----- Data shown -----

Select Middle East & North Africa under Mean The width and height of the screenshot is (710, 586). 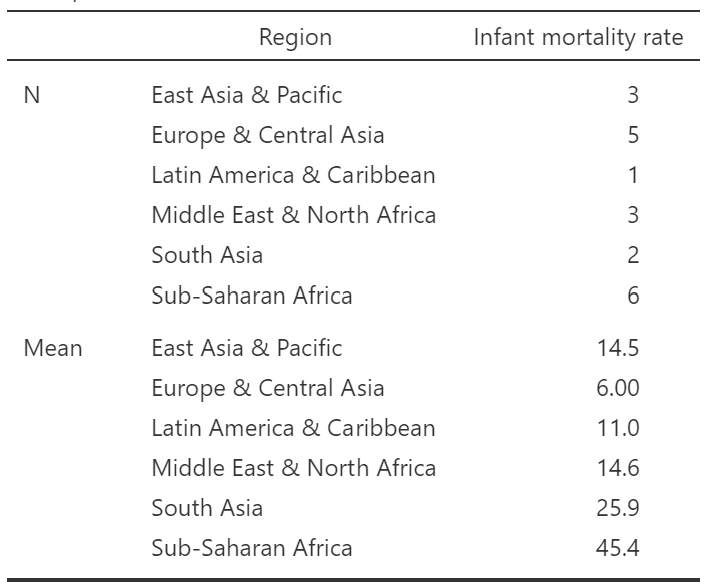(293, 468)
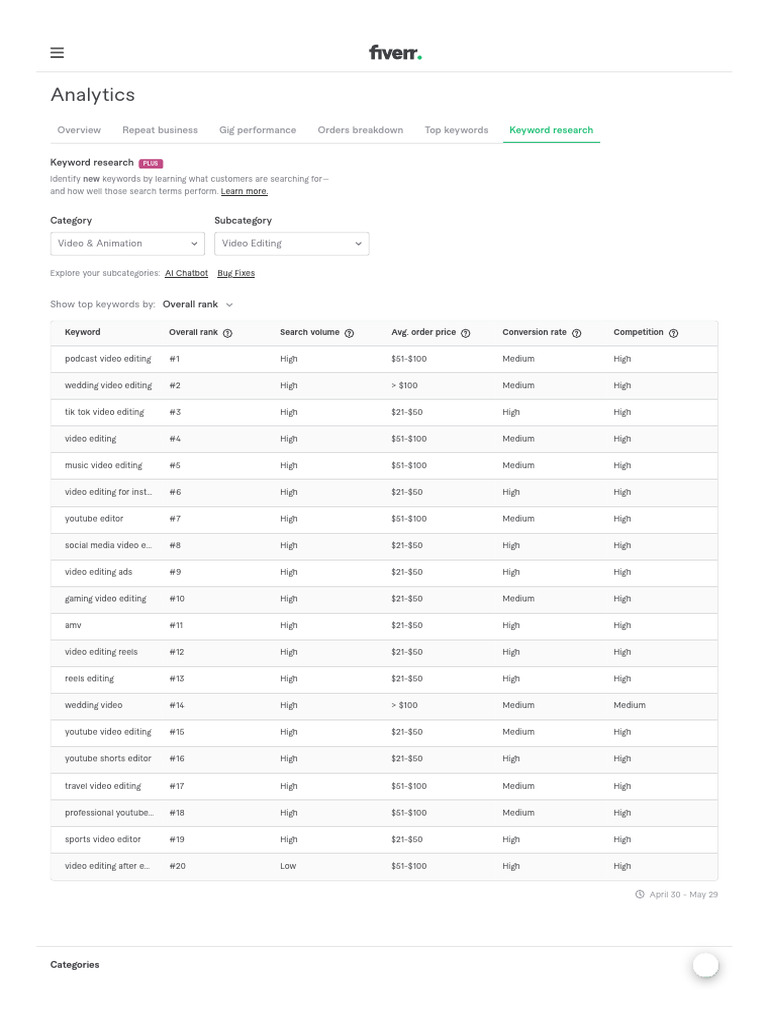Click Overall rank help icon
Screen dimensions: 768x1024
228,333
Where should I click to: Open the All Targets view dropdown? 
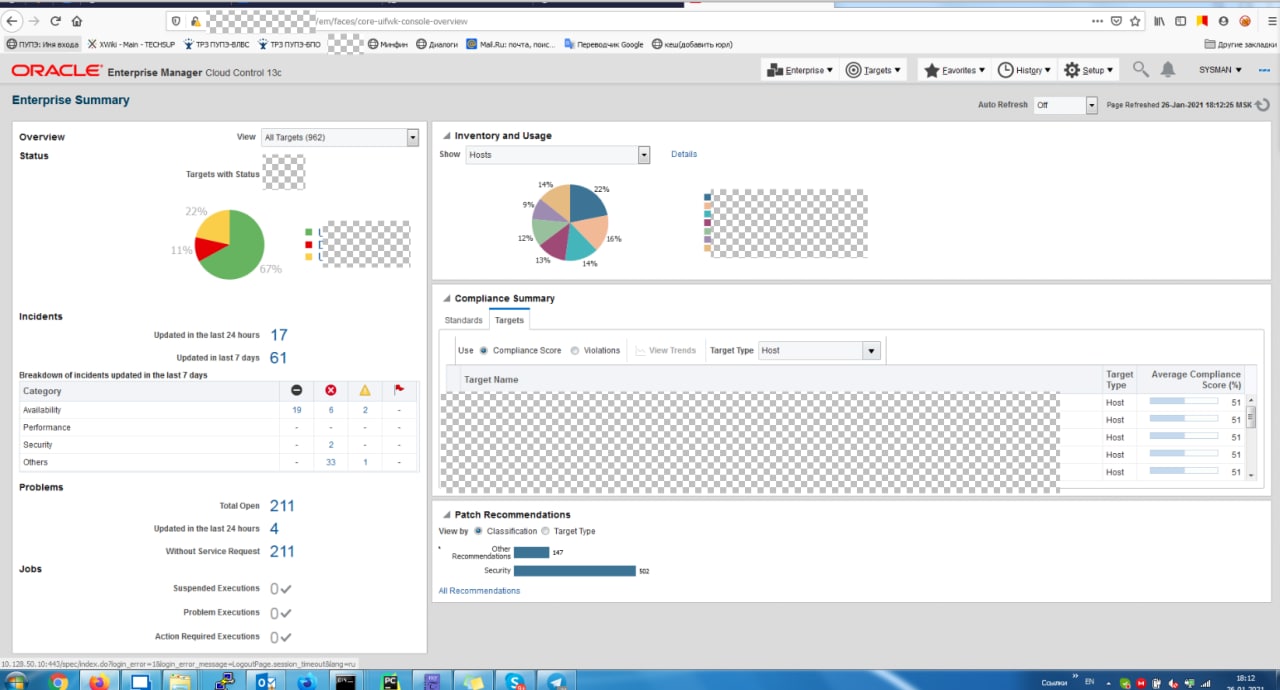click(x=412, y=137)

-----

### Problem details
Your reply should hold only the lines running from the one with "Where should I" to the end of the data above, set down exactly, pictures omitted.

### The completed task
Where should I click to: Open the All Targets view dropdown? 
click(x=412, y=137)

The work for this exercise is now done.